今回、この企画展が大きな話題になっていたのは、ほぼ全ての作品が、近くで見られる様に展示されていたからだ。
あんまりにも近寄って見るものだから、ガラスケースが人の脂で汚れていた。
それを見つけては拭き取る、見つけては拭き取る係員の皆さん。ご苦労さまでした。
展示品は、飛鳥時代に作られたオリジナルが経年劣化でボロボロになったので、鎌倉時代に劣化部分を復元させたものを、更に江戸時代になってから軸装に作り変えたもの。その際、飛鳥時代の刺繍と鎌倉時代の刺繍とを混在させ、アップリケの様に縫い付けている。コラージュにしちゃっているのか。なお、現在は額装。
飛鳥時代の刺繍部分と鎌倉時代の刺繍部分とは、明確に異なっている。何と、年代が古い飛鳥時代の方が色鮮やか!鎌倉時代の方は退色著しい。
古い方は強く撚りをかけた糸を使い、返し繍と呼ばれる、西洋風に言うならアウトラインステッチで、みっしりと刺している。
新しい方は、この時代主流になった平糸(撚ってない糸)が使われている。

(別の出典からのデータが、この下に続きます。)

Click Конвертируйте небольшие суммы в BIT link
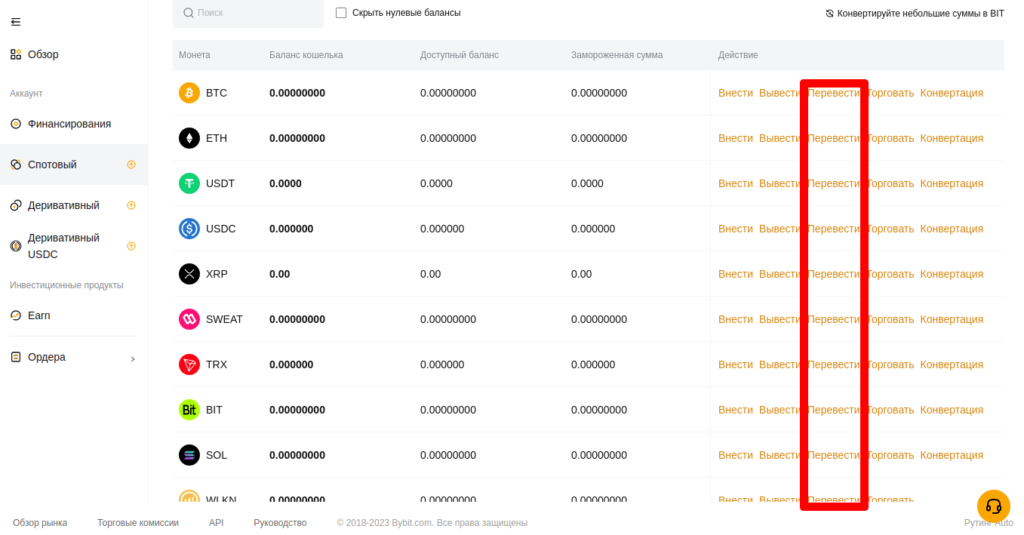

技法が進歩しているのをアピールすべく繍法は多彩なんだけど、手間暇かけて刺している感じがしないのだ。
恐らく、飛鳥時代と鎌倉時代とでは既に、時間の捉え方が違ってきていたのではないか。
飛鳥時代の人達は、千年以上のスパンで続くもの作りをしていた。対して、鎌倉時代の人達は長くて百年先、ぐらいのスパンでしか考えなくなっていたのかも。遠い未来よりも現世を重視。
展示室を更に進んでいくと、今度は阿弥陀三尊の種子の繍仏や、阿弥陀名号を刺繍した掛軸等が出て来る。

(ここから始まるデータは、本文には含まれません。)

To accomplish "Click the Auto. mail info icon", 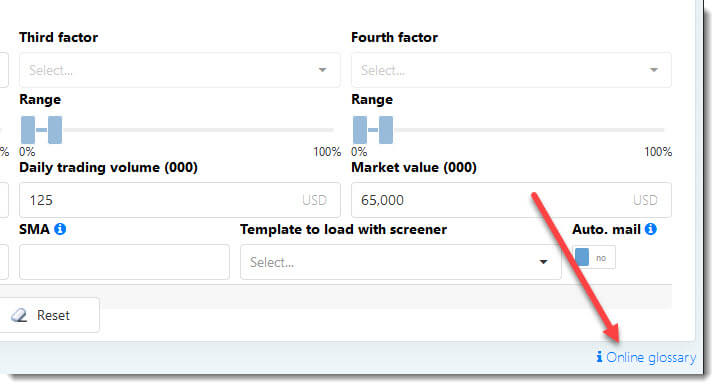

この種子(仏を表す梵字)や、「南無阿弥陀仏」の名号を刺すのに、何と髪の毛が使われているのだ。あと、阿弥陀三尊の頭髪部分に使われている事もある。
刺繍糸の部分は退色しているのに、髪の毛で刺繍した部分は黑々としていた!
改めて髪の毛の威力にビックリ。そして、今回の展示作品は全て、人々の祈りがかたちになっているのだという事を、否が応にも思い知らされた。
古き良きものが数多く根付いている奈良で見るからこその説得力というか。いやー、ズシンと来た。
一旦ここまで。まだ続けます。
奈良公園にて。
観光客向けにポーズをとる鹿。アイドル気取りか?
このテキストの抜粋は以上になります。